▶ **EXERCISE REQUIREMENTS**:
Please give back the lines from the line containing "You are a computer-use agent. 370x715 pixels." through the end of the listing below, exactly as written and without pictures.

——————————

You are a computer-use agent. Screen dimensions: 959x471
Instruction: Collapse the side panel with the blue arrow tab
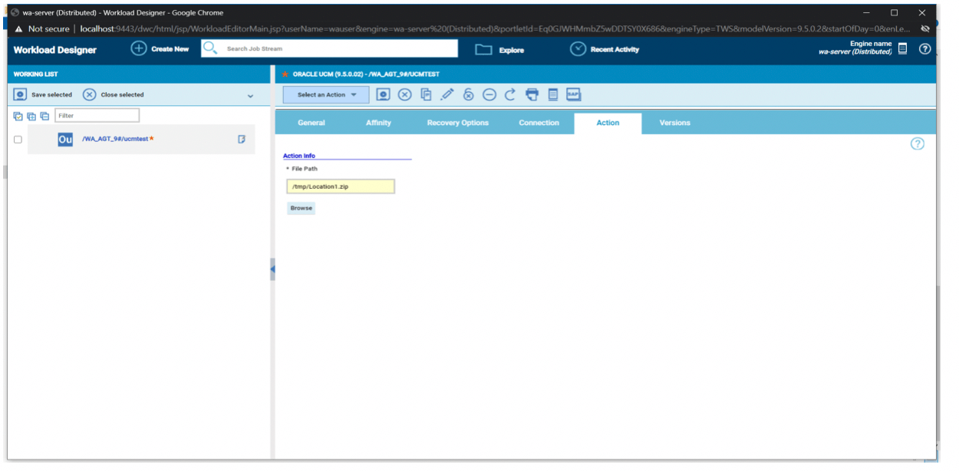[272, 269]
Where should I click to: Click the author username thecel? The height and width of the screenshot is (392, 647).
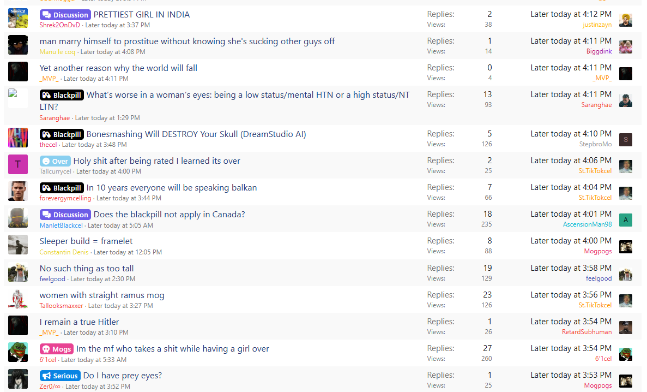48,145
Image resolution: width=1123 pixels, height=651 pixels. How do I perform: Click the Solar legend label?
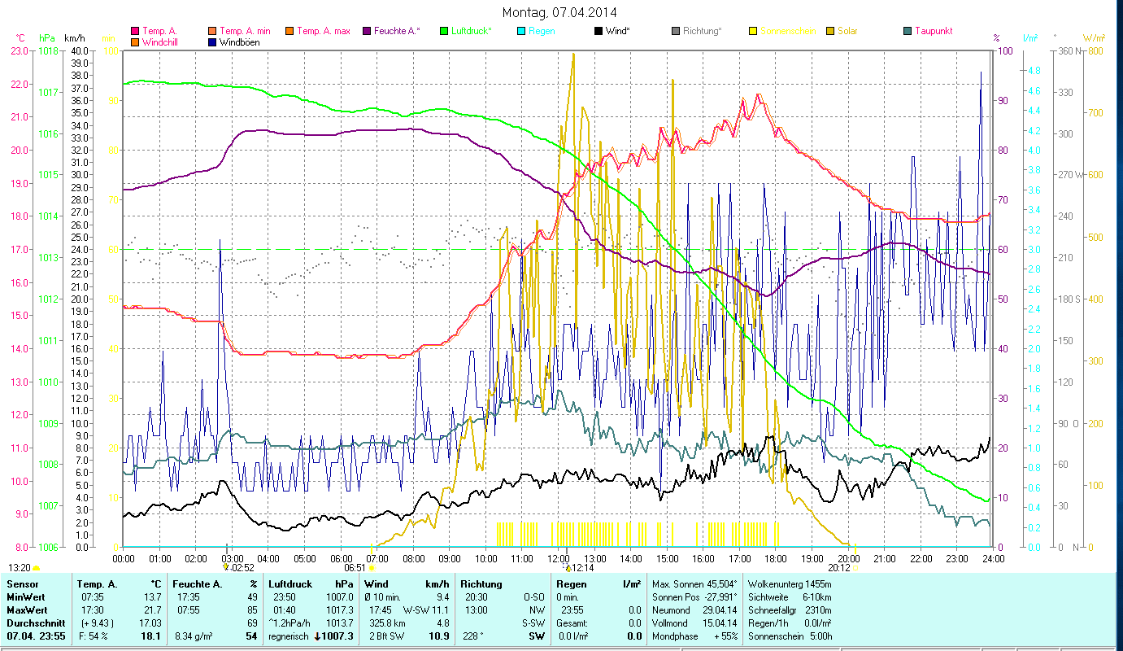[847, 31]
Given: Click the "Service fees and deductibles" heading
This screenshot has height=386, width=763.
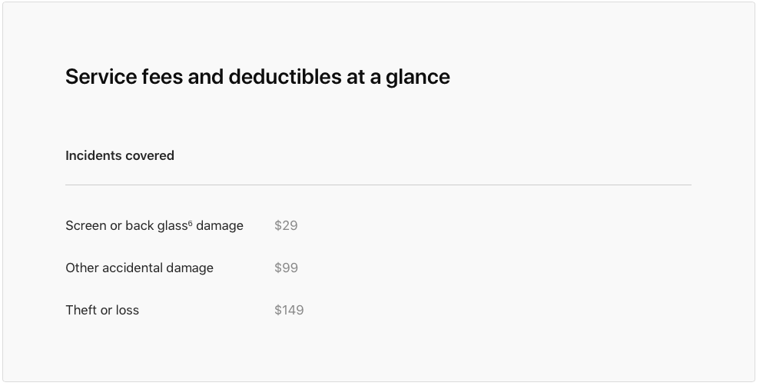Looking at the screenshot, I should coord(257,77).
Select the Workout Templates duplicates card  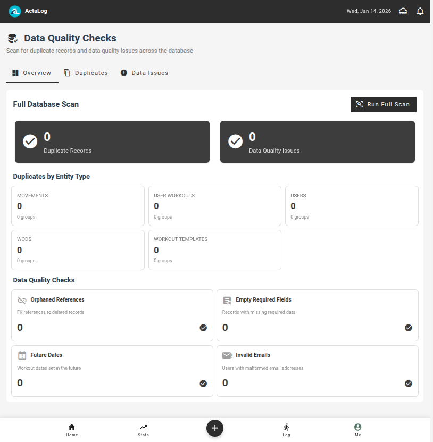coord(214,249)
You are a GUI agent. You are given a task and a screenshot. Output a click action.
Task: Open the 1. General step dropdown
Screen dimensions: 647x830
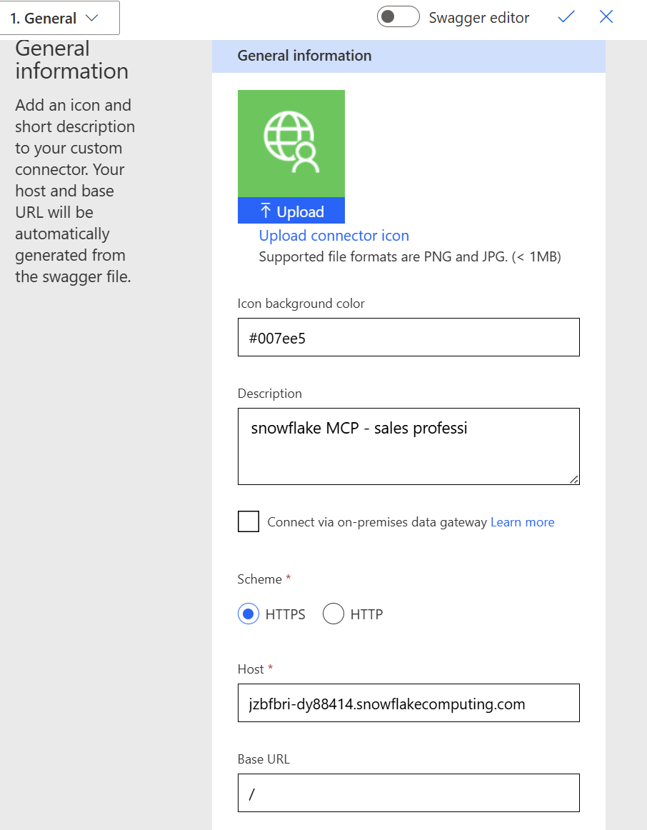(59, 18)
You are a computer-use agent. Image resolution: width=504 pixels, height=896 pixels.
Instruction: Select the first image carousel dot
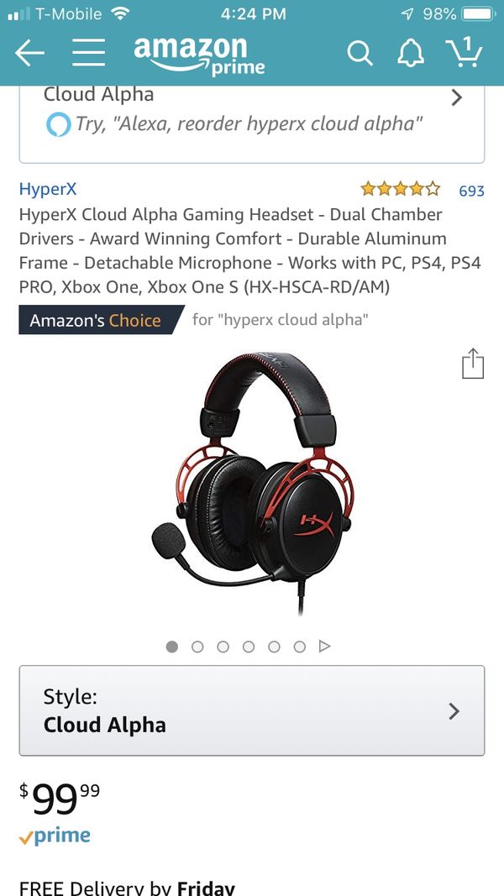[x=172, y=647]
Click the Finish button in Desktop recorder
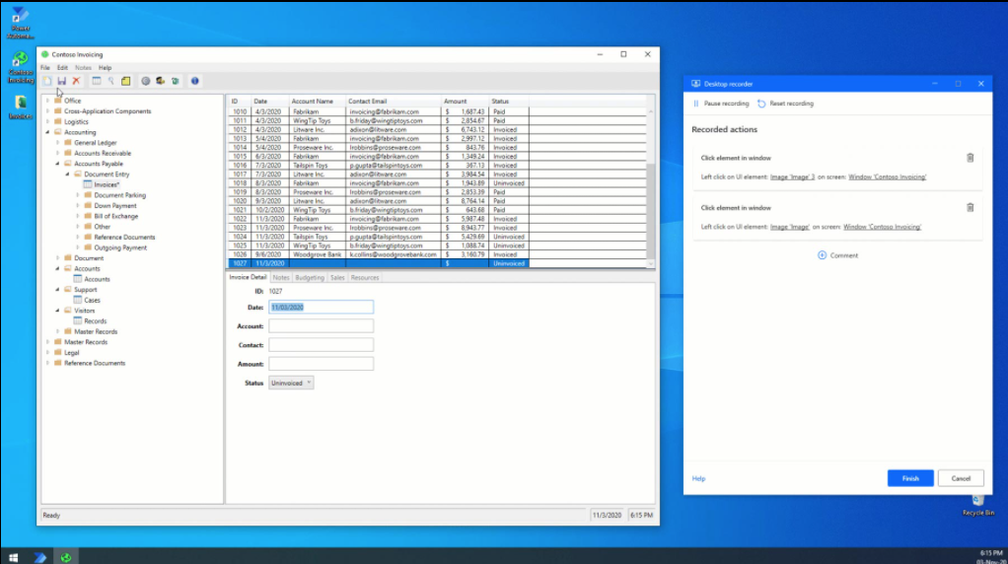 (909, 478)
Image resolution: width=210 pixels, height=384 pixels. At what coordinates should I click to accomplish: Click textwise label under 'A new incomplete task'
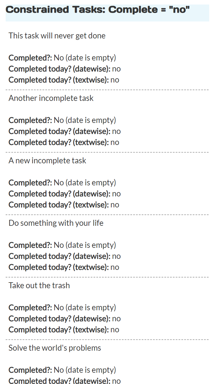coord(59,205)
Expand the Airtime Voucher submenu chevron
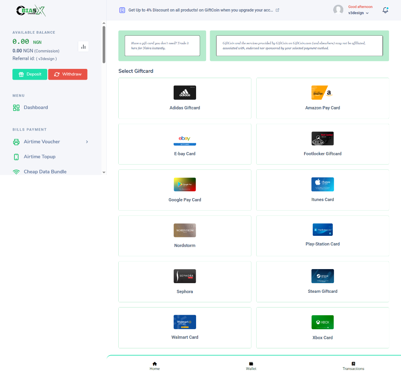The height and width of the screenshot is (378, 401). [87, 142]
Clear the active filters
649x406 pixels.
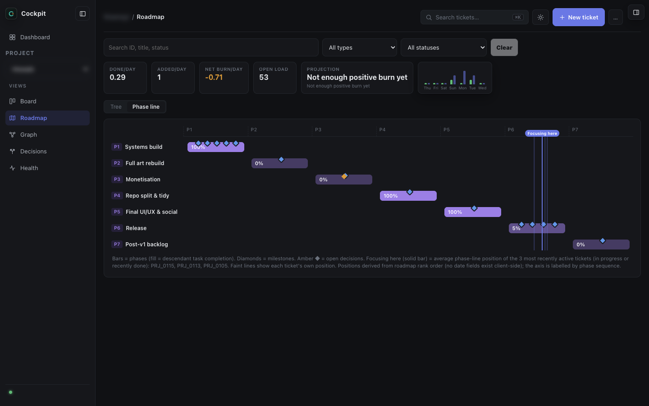point(504,47)
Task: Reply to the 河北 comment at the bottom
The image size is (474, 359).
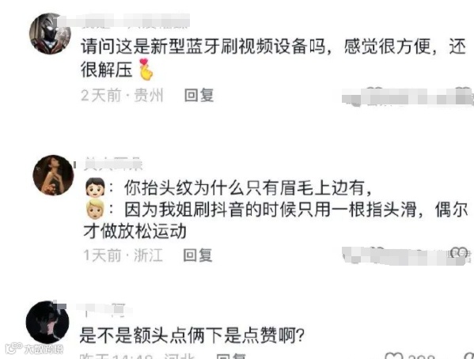Action: click(x=231, y=356)
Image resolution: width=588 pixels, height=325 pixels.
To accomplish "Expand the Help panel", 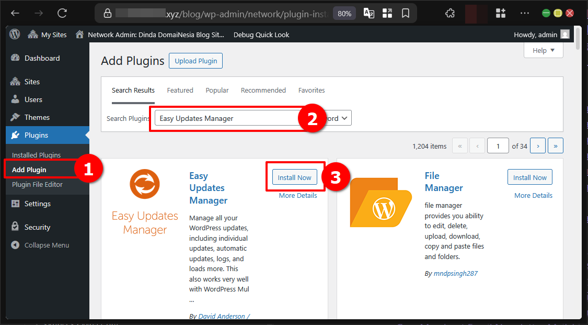I will tap(543, 50).
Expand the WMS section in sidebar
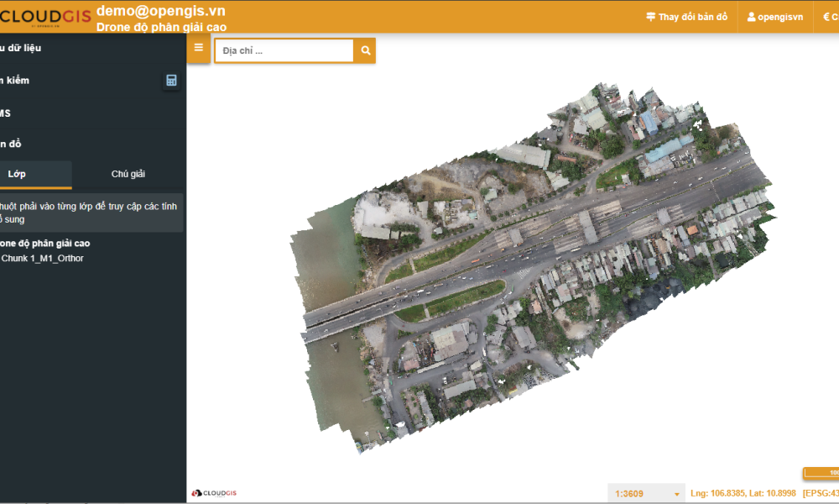The width and height of the screenshot is (839, 504). [x=7, y=113]
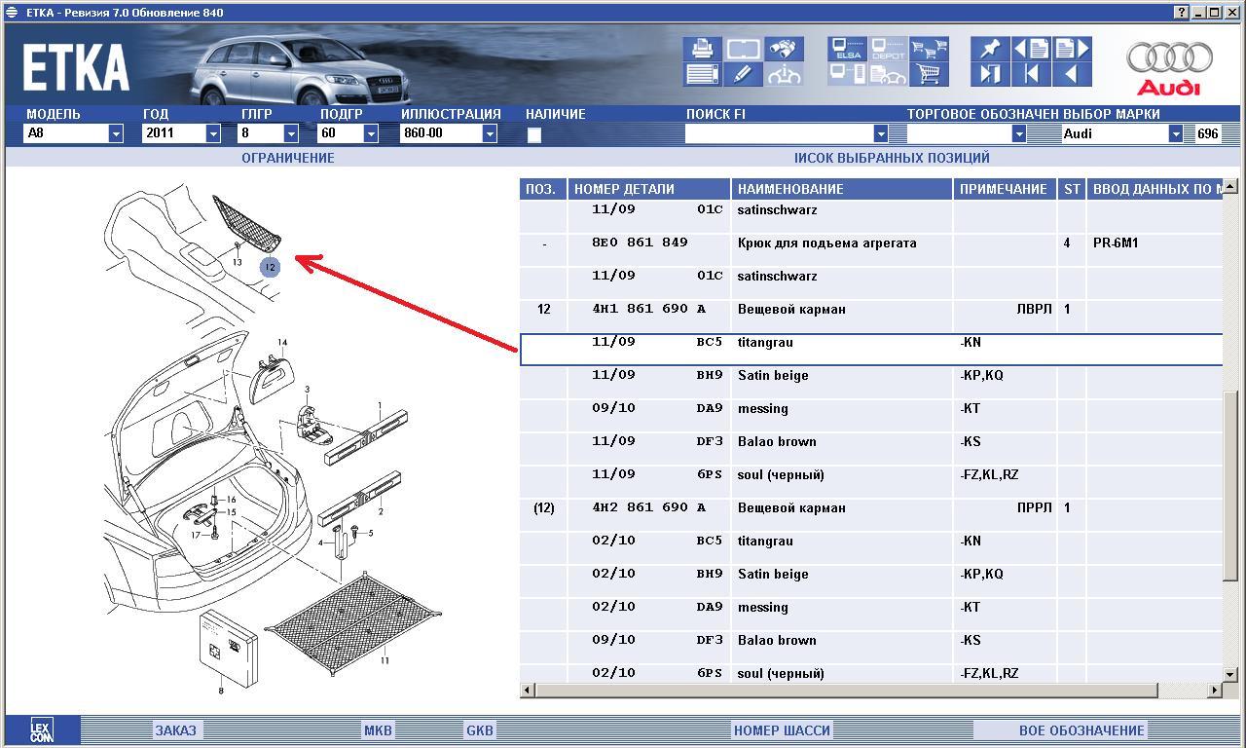1246x748 pixels.
Task: Click the MKB button in bottom bar
Action: pos(378,730)
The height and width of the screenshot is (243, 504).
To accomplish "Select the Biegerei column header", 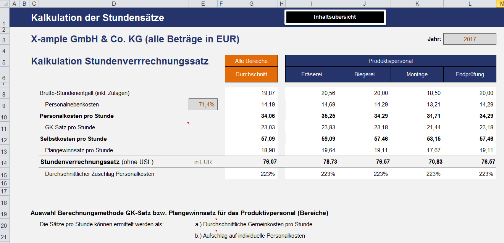I will pyautogui.click(x=364, y=74).
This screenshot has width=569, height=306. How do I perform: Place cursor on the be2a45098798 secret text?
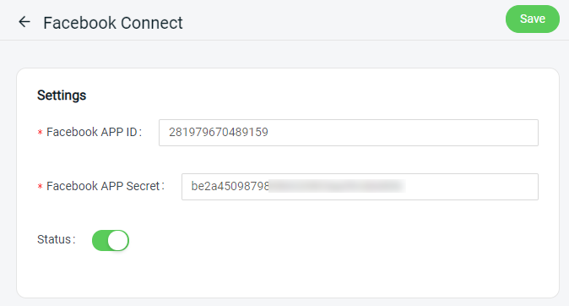pos(230,186)
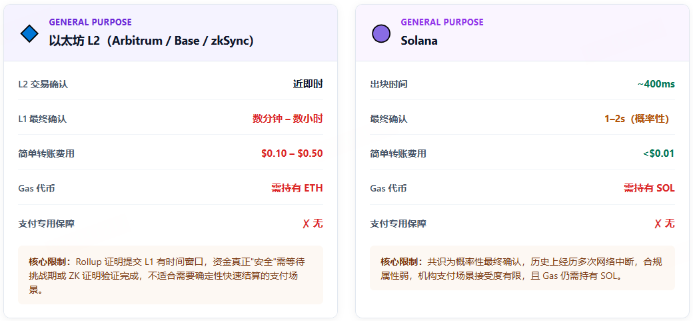
Task: Select the 以太坊 L2 card title
Action: [151, 40]
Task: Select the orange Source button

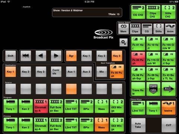Action: pos(71,89)
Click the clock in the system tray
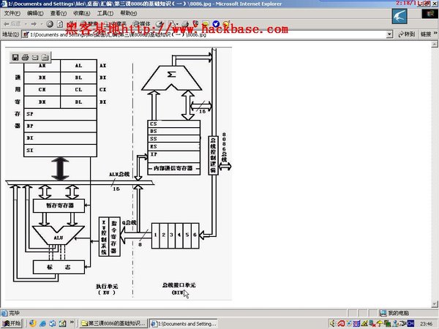Image resolution: width=439 pixels, height=329 pixels. [x=424, y=323]
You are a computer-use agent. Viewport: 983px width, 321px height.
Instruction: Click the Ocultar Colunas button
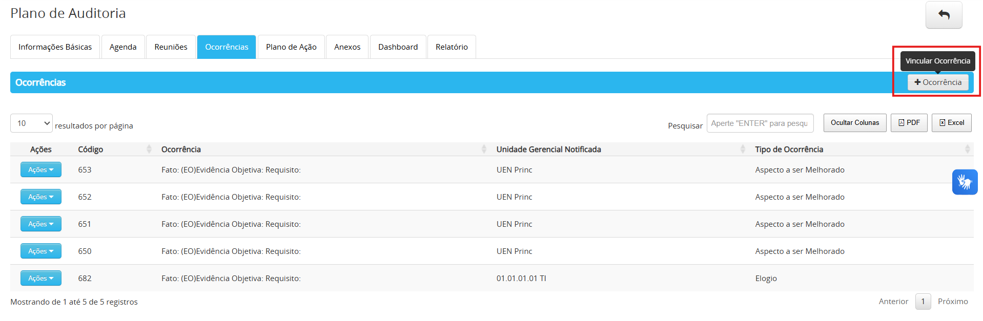(854, 123)
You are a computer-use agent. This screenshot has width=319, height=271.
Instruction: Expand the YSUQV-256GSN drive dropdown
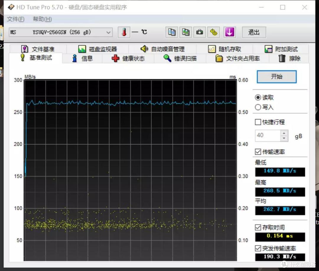(61, 32)
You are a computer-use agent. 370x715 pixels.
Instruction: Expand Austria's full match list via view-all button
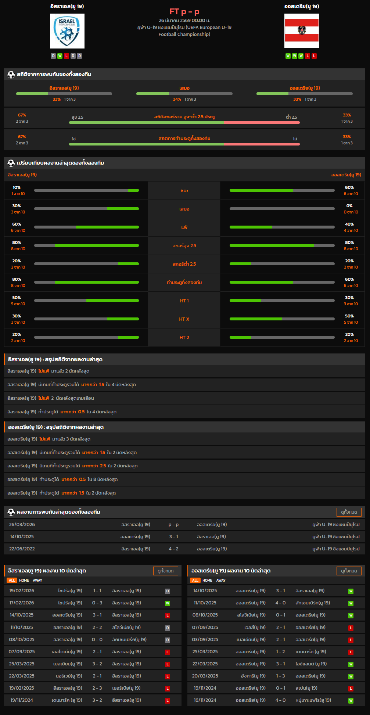pyautogui.click(x=349, y=571)
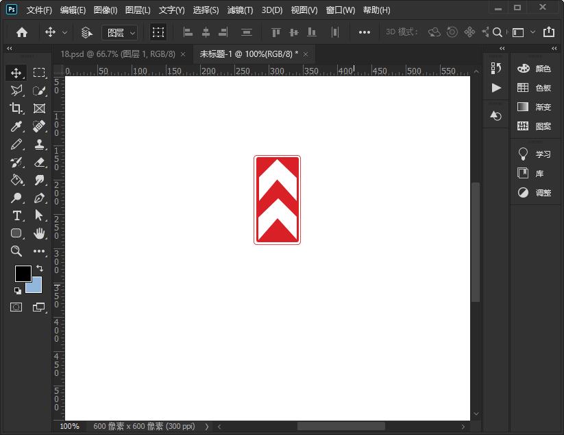564x435 pixels.
Task: Select the Crop tool
Action: pyautogui.click(x=16, y=108)
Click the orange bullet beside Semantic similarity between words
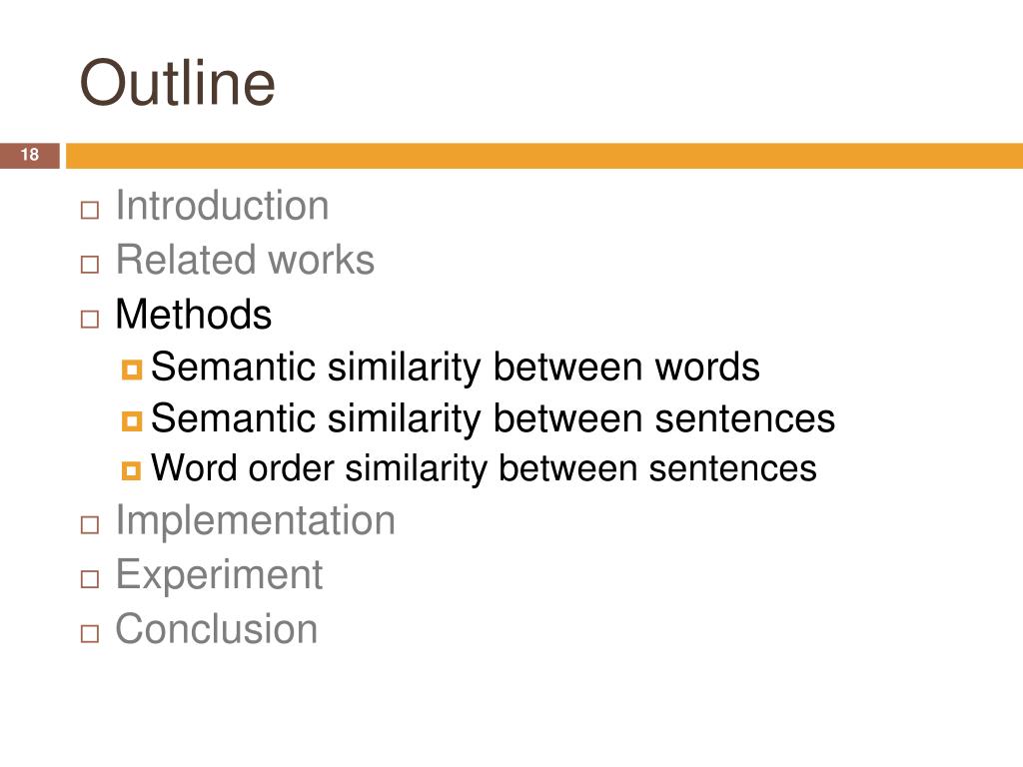This screenshot has width=1023, height=767. [132, 370]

——————————

▶ **REPLY**:
You are a computer-use agent. 370x715 pixels.
Instruction: Expand Austria's full match list via view-all button
pyautogui.click(x=349, y=571)
564x435 pixels.
Task: Select the Crop tool
Action: pyautogui.click(x=16, y=108)
Click the orange bullet beside Semantic similarity between words
This screenshot has width=1023, height=767. [132, 370]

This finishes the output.